AKP’nin başörtüsü düzenlemesini de içeren anayasa değişikliği teklifi TBMM Anayasa Komisyonu‘nda kabul edildi. İYİ Parti ve CHP milletvekilleri komisyonu terk etti.

“Başörtüsüne anayasal güvence” getiren ve ailenin yeniden tanımlandığı AKP’nin, MHP’nin ve Büyük Birlik Partisi’nin (BBP) desteklediği anayasa değişikliği teklifi, CHP ve İYİ Parti tarafından bazı maddeleri gerekçesiyle onaylanmamıştı. Muhalefet ilk maddede yer alan “dini inancı sebebiyle başını örtmesi” ifadesinin “başını örtmesi ya da örtmemesi de dahil olmak üzere” şeklinde değiştirilmesini talep etmişti. Ancak elbette söz konusu anayasa değişikliği teklifi yalnızca din ile devlet işlerinin bir cümle içerisinde toplandığı bir teklif değil, aynı zamanda LGBTİ+’ları da dışlayan bir yapıya ve maddeye sahip olduğu için oldukça eleştirilmişti.

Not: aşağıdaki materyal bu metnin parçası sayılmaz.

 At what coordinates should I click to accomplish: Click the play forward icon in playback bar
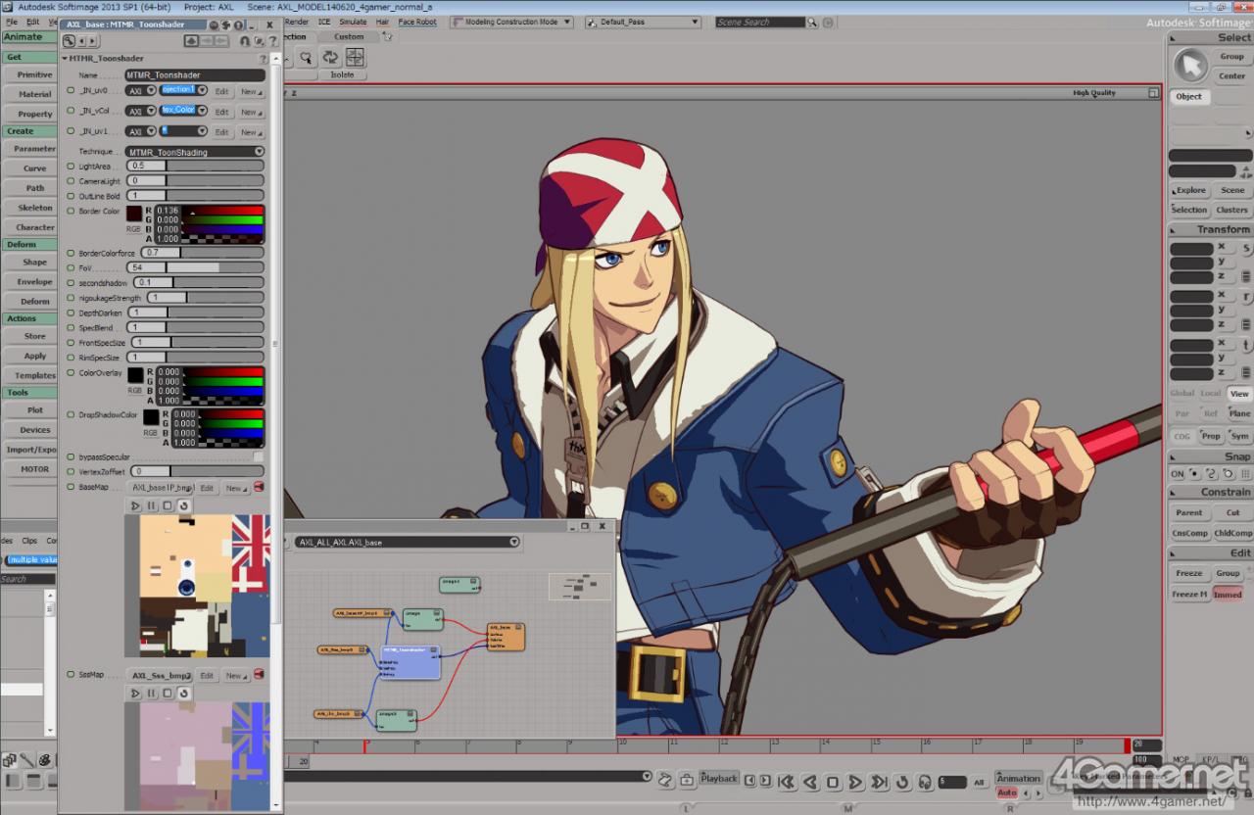[x=855, y=782]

AKP ve MHP’nin oyları yetmiyor

Teklifin meclis genel kurula gelmesinin ardından 360 ila 400 arasında oy çıkması durumunda, teklif için referandum yapılacak. Ancak AKP ve MHP’nin oyları bu rakama ulaşamıyor. Teklifin kabul edilmesi için 400 üzerinde oy çıkması gerekiyor.

‣Başörtüsü ve aile yapısı diyen Erdoğan’ın asıl hedefi: Topluma LGBT’yi soktular
‣AKP’nin başörtüsünü de içeren ‘anayasa değişikliği’ teklifi TBMM’ye sunuldu 

Ne olmuştu?

Anayasa değişikliği teklifine giden süreci, CHP Genel Başkanı Kemal Kılıçdaroğlu’nun başörtüsüne yasal güvence adımı başlattı ve AKP’nin LGBTİ+’ların hayatlarına karışma dozunu artıran bir hamleye dönüştü.

AKP’li Cumhurbaşkanı Recep Tayyip Erdoğan sürekli LGBTİ+’ları dışlamak ve hedef göstermek için ortaya atılan “aile yapısı” ifadeleriyle temellendirdiği bir konuşmasında “Son zamanlarda topluma LGBT’yi soktular” demişti.

Başörtüsünün anayasa teklifi haline getirilmesinin öncesinde Erdoğan, Kılıçdaroğlu’na yönelik yaptığı konuşmada “Öyleyse biz olması gereken ne ise onu yapacağız” demişti:

Aile filan hepsi bu işin içinde. Öyle bir şey yapıyoruz ki ne kadar samimisin, değilsin; bunu burada göreceğiz.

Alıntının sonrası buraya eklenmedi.